(Part of a data file)
* * *

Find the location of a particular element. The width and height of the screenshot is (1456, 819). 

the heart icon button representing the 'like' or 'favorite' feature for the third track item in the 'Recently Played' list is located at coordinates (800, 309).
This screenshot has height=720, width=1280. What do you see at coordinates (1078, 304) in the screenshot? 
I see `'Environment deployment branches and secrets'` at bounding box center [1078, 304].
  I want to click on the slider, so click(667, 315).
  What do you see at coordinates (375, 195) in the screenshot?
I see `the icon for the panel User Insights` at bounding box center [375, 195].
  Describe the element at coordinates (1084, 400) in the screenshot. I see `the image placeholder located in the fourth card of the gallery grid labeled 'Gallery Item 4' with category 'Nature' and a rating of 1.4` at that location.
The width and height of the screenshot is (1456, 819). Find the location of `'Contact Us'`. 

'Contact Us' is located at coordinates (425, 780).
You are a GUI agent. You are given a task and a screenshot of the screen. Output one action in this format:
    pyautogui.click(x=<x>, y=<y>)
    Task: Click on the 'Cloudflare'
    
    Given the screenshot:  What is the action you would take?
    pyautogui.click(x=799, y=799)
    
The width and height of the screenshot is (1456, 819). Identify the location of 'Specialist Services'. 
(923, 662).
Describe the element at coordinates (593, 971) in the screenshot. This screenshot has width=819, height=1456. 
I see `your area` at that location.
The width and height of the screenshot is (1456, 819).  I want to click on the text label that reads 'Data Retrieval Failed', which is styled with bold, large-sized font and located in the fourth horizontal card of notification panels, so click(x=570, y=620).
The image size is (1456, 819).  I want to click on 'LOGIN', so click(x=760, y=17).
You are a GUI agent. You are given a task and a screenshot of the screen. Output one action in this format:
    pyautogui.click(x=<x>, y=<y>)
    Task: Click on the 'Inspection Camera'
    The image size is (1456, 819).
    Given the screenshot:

* * *

*WHAT IS BEING ASKED:* Please copy the material above word for word, from its first line through the line holding "the heart icon", with both ends included.

*OUTPUT FOR THIS EXERCISE:*
Find the location of a particular element. The width and height of the screenshot is (1456, 819). 

the heart icon button representing the 'like' or 'favorite' feature for the third track item in the 'Recently Played' list is located at coordinates (800, 309).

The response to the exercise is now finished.